To assess the therapeutic efficacy of 0.1% tacrolimus ointment on chronic cutaneous GVHD in patients with symptoms refractory to systemic corticosteroid therapy.
Tacrolimus ointment effectively treated pruritus and/or erythema in 13 (72%) of 18 patients with chronic GVHD. Responding patients had a rapid effect within several hours to days. Effectiveness was measured by means of patient report, results of physical examination, side-by-side comparisons of tacrolimus vs a vehicle control, and temporal flares of the cutaneous symptoms of the disease in the context of stopping tacrolimus ointment therapy. Because of the progression of GVHD and in 2 cases, loss of drug efficacy, all patients eventually went on to receive more aggressive treatment, including increases in steroid dosage, psoralen–UV-A therapy, and extracorporeal photopheresis.
This case series suggests that tacrolimus ointment has efficacy in treating the erythema and pruritus of steroid-refractory, chronic cutaneous GVHD in most patients. The rapid response of tacrolimus ointment may provide a useful therapeutic bridge to systemic therapies that have slower onset, such as psoralen–UV-A therapy or extracorporeal photopheresis.
DESPITE advances in prophylactic treatment and T-cell depletion protocols, chronic graft-vs-host disease (GVHD) remains a frequent complication of allogeneic bone marrow transplantation (BMT), affecting 50% of patients with long-term transplant survival,1 with a 20% to 40% mortality rate.2 First described in 1966 by Billingham,3 the pathophysiology of GVHD involves damage to the host tissue by the pre-BMT conditioning regimen and consequent cytokine release, activation, and clonal expansion of the donor's effector T cells and T- and NK-cell–mediated cytotoxic effects.4-6 Principal targets of GVHD include the skin, gastrointestinal tract, and liver. The most common manifestations are cutaneous, causing significant morbidity and mortality. Acute cutaneous GVHD symptoms can range from a mild, erythematous morbilliform eruption to a more severe epidermal necrolysis, occurring within 100 days after BMT. This can progress to chronic GVHD, which can be lichenoid or sclerodermatous, with waxing and waning flares of erythema, pruritus, and scaling. Chronic GVHD can also arise spontaneously without previous acute GVHD. Given the broadening indications for BMT and protocols allowing for a greater degree of donor HLA antigen mismatch, treatment of the cutaneous manifestations of GVHD will become an increasingly frequent challenge.

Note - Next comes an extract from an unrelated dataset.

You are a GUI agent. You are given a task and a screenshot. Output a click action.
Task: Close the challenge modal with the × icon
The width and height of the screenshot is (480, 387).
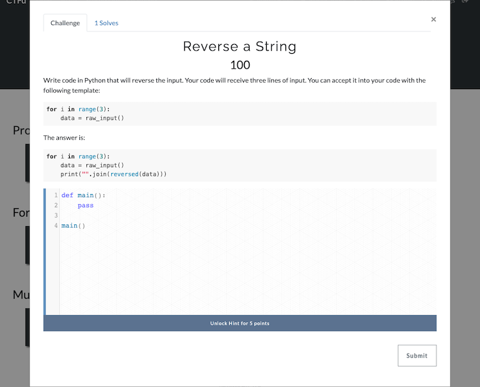point(433,20)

Conventional treatment of chronic GVHD has required prolonged periods of systemic immunosuppressive therapy with potent drugs such as corticosteroids and cyclosporine.7 These drugs cause significant adverse effects with high morbidity and mortality due to infections and may fail to control the progression of the disease. Topical steroids have been a mainstay of local treatment of cutaneous GVHD, but their use has been limited by adverse effects, including skin atrophy, telangiectasia, and striae cutis distensae. Therefore, alternative approaches to the management of chronic GVHD have been explored to improve the survival and quality of life of patients with GVHD. Psoralen–UV-A (PUVA) therapy and extracorporeal photopheresis (ECP) have been used for a variety of T-cell–mediated skin diseases since the1980s,8,9 and recent case series have suggested that these therapies are also effective for the treatment of chronic GVHD.10-13 However, because it takes months to see the beneficial effects of PUVA therapy and ECP, and because of the more immediate need to palliate local symptoms of cutaneous GVHD, there has been much interest in developing other topical therapies. Tacrolimus (formerly FK 506) is a superb candidate for the topical treatment of chronic GVHD because of its ability to penetrate the skin, limited profile of adverse effects, and potent immunosuppressive effect.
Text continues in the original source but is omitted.